En regardant les images de l’opposition libyenne à la
télévision et en voyant ces "cavaliers" du XXIe siècle avec des
mitrailleuses sur des pick-up japonais, d’autres protégés de
Lévy viennent à l’esprit. Les combattants tchétchènes, les
moujahids afghans (la mention du nom de Massoud dans l’appel
téléphonique de Benghazi n’est pas un hasard), les miliciens
bosniaques d’Alija Izetbegovic. Et le tout dernier: Mikhaïl
Saakachvili. Voici ce qu’a écrit Lévy à son sujet le 20 août
2008 dans Le Monde: "Il est francophile et francophone. Féru de
philosophie. Démocrate. Européen. Libéral au double sens,
américain et européen, du mot. De tous les grands résistants que
j'aurai rencontrés dans ma vie, de tous les Massoud ou
Izetbegovic dont il m'a été donné de prendre la défense, il est
le plus évidemment étranger à l'univers de la guerre, à ses
rites, ses emblèmes, sa culture - mais il fait face."
Personnellement, les emblèmes de la guerre sont probablement
étrangers à BHL, mais il ne dédaigne pas de déclencher des
guerres.
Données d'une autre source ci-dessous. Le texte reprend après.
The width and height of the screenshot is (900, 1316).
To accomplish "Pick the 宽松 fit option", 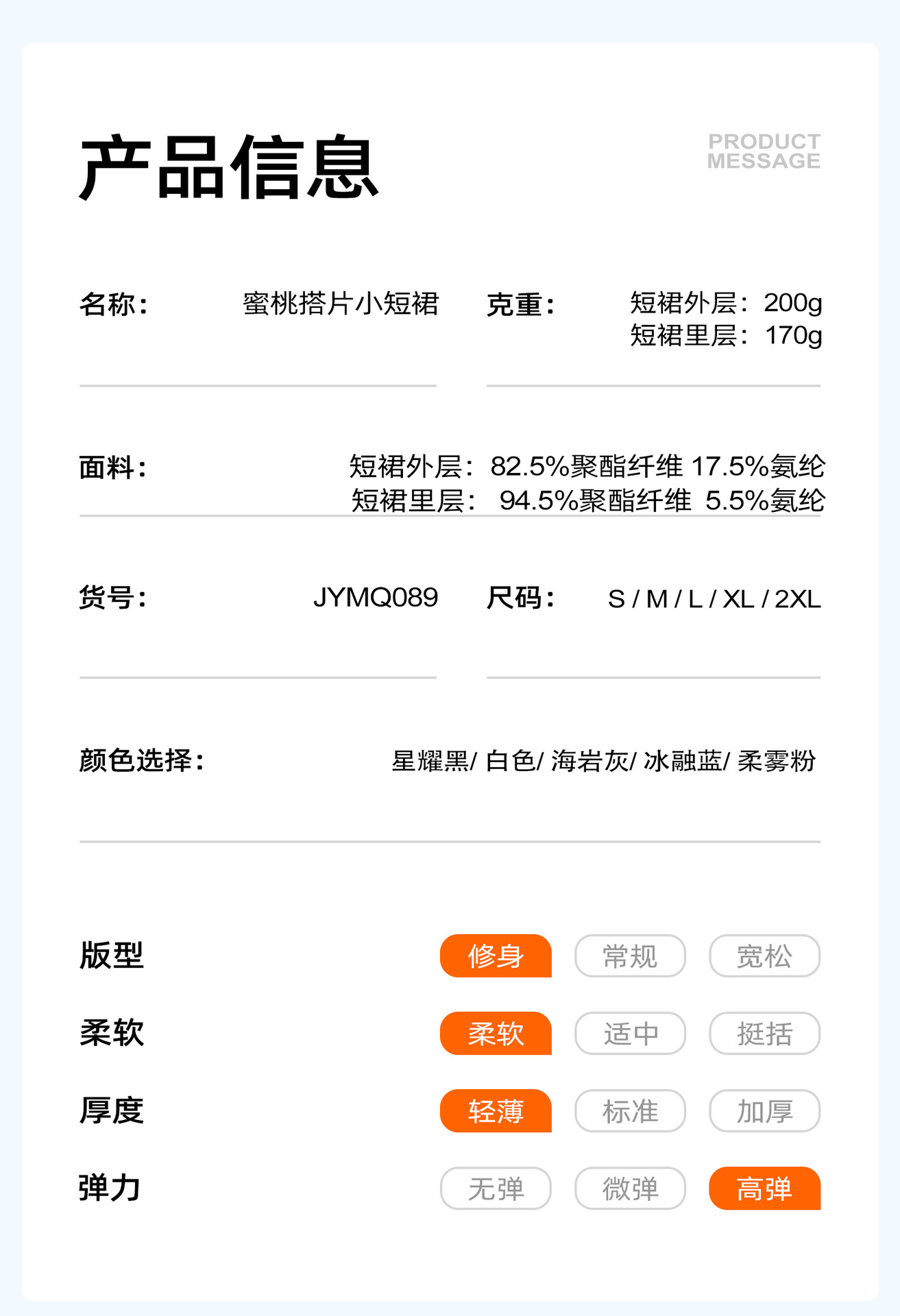I will tap(764, 955).
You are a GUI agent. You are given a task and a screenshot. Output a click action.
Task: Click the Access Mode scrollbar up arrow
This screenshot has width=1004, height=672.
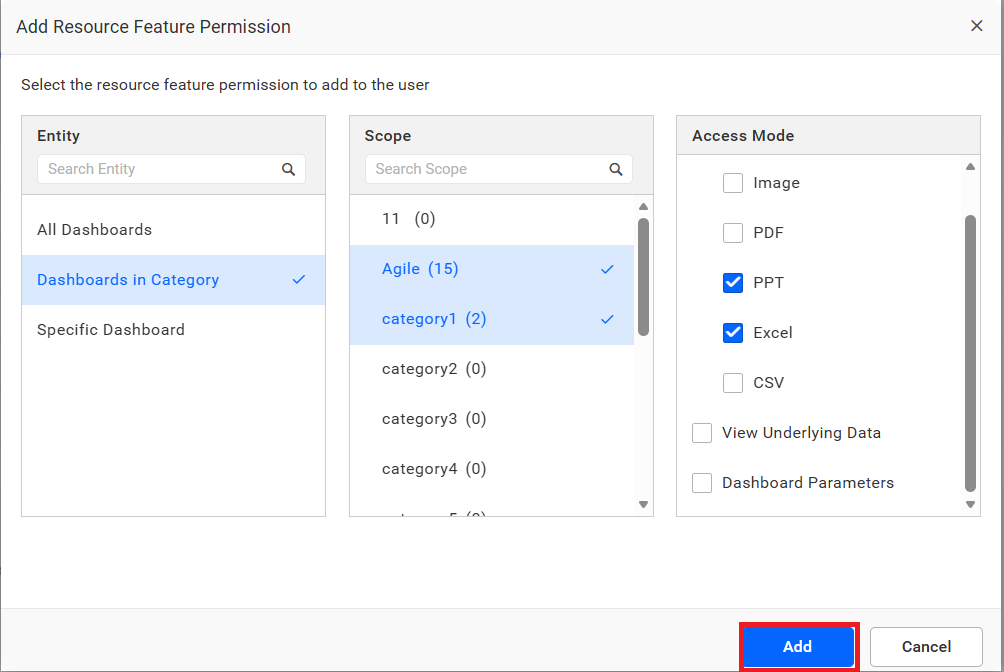[x=969, y=165]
L’algorithme est toujours le même: il faut d’abord
trouver un conflit, suivi de "l’hystérie pour la défense des
droits de l’homme", puis un règlement militaire (et seulement
militaire, jusqu’à l’anéantissement total de l’ennemi!).
"Allez fouiller dans mon inconscient!", a lancé avec mépris
Lévy aux lecteurs du Monde, lorsqu’ils ont osé supposer que
l’amour pour les combattants était proche des complexes étudiés
par Freud. Ou peut-être les Etats-Unis, l’Union européenne et
surtout la France devraient fouiller dans leur propre
subconscient: pourquoi de telles personnes forgent-elle
l’opinion publique et sont-elles considérées comme la
"conscience de l’Europe"? Et cela vaut-il la peine de les
écouter? Ainsi que les interlocuteurs recommandés par messieurs
Lévy et Glucksmann en Russie, au Kosovo, en Libye…
L'opinion de l'auteur ne
correspond pas forcément à celle de la rédaction.